Carchio, who admitted that he sometimes lacked “savvy” during his first months on the council, had more success later in 2008, putting the “God” logo in the chambers and getting unanimous support for putting emergency defibrillators in public facilities around town. Councilman Gil Coerper, who said he had doubts about Carchio at first, became an admirer before long.

“I didn’t feel that he was a person that cared about the city of Huntington Beach, and then I found how wrong I was,” Coerper said. “He is a very integral part of making sure that the citizens of Huntington Beach get a good representation of what they want.”

Community service

Representing the community became a passion for Carchio, who sold his restaurant shortly after joining the council and devoted his free time to serving on boards. By the time he launched his reelection campaign, Carchio served as a liaison for the library, historic resources, neighborhood watch and more.

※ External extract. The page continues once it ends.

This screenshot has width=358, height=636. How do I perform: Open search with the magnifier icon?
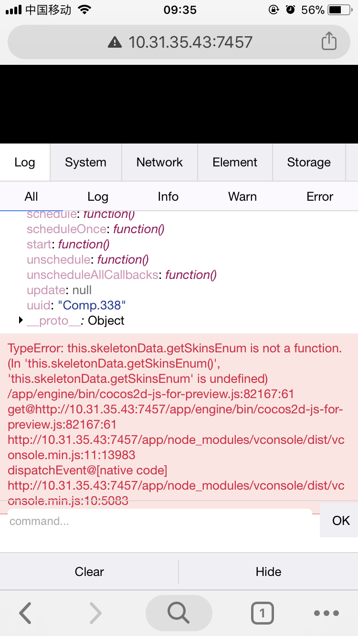(x=179, y=613)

“I go to just about every event in the city,” Carchio said. “I figure I can pick up the slack if the mayor can’t go. I enjoy doing it. It’s part of what you get elected for. If you can’t represent your city, you shouldn’t run for City Council.”

He also bristled at the statements made recently by Team Huntington Beach — a coalition of former Mayor Connie Boardman, Joe Shaw and Blair Farley, all of whom are running for council this year — that the city’s current leaders ignore residents’ concerns. Boardman, in declaring her campaign, cited a July decision by the council to approve a housing development in Bolsa Chica, which many residents decried.

“There’s 200,000 people who live in this city,” Carchio said. “I don’t know if it’s the majority of the residents they’re hearing. They’d have to convince me we’re not listening to the majority of the residents. I think everyone who lives in this city isn’t against responsible development. By responsible development, I don’t mean tearing everything down and becoming another Los Angeles.

“I think we, as a council, have listened to the needs of the residents more than councils in the past.”